Prevalse invece un birignao sinistrese che si esprimeva con mantra prefabbricati, più o meno così: il berlusconismo deve essere spazzato via dalla faccia della terra, non soltanto battendo politicamente Berlusconi, ma liquidando il concetto stesso di leader politico, parola abominevole da equiparare al fascismo e al caudillismo: basta con le facce riconoscibili, torniamo alla palude democristiana in cui tutto era collegiale, collettivo, fratesco. Ne sentii a decine quel giorno di interventi di questo genere ed erano tutti uguali: per «battere Berlusconi » bisogna togliersi dalla testa di creare un antagonista all'attuale presidente del Consiglio ma creare una specie di Russia dei primi soviet: i consigli di fabbrica della politica, che non portano da nessuna parte. E Fini, con mia sorpresa, non ebbe la forza, il coraggio, il colpo di reni di dire: il leader lo faccio io. E non lo fece anche perché di leader nel terzo polo ce n'era anche un altro, e con più numerose truppe: Pier Ferdinando Casini, un altro politico che nel momento di fondazione terzopolista non ritenne di scendere in campo come leader per non mettere in crisi, cosa che prima o poi sarebbe avvenuta per questioni di logica politica, l'alleanza con Fini.

Ma mentre Casini, leader di un partito consolidato, vale quanto valgono i suoi voti, Fini non aveva e non ha voti se non quelli ipotetici e ipotecati dal futuro, cioè in definitiva poco o nulla.

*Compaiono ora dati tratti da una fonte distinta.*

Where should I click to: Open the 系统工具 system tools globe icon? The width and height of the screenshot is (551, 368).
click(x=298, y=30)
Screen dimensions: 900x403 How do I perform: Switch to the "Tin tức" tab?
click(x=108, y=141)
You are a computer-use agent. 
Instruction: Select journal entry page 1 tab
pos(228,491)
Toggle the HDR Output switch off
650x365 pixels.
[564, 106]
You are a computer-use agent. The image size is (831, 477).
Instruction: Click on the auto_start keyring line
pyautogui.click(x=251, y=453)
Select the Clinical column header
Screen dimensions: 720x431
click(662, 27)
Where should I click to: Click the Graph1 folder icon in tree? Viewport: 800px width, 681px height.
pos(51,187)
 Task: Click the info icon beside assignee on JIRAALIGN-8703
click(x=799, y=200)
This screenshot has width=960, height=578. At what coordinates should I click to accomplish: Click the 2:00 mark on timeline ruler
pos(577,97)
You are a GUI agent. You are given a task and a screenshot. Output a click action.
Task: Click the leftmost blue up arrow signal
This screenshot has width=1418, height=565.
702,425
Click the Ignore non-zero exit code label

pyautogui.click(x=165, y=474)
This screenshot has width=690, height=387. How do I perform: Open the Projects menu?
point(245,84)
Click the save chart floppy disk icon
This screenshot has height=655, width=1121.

E il risultato è stato la modesta performance elettorale, l'amplesso interrotto con una sinistra che non sa scegliere e non può scegliere fra i propri candidati o gli outsider Pisapia e De Magistris, con il finale di partita rappresentato da Di Pietro, che ha scarpe grosse e un cervello molto fino, che è entrato di prepotenza nell'elettorato centrista e moderato di destra, andando a pascolare dove non ha pascolato Fini. Uno si può chiedere se l'errore di Fini sia stato caratteriale, l'eterno tentennamento, o qualcos’altro che gli abbia messo piombo nelle ali. Che cosa lo ha bloccato? Certamente la decisione sbagliata di mantenere a tutti i costi, con il coltello fra i denti, la presidenza della Camera, pur di non renderla all'odiato Berlusconi.

E lì, ma non soltanto, Fini si è tagliato le gambe da solo: deciso a non mollare lo scranno presidenziale, ha impedito a se stesso di comportarsi apertamente da leader. Non apparendo un vero leader Fini è andato impallidendo come il gatto di Cheshire, appollaiato sul ramo di un albero e di cui rimase soltanto il dentato sorriso.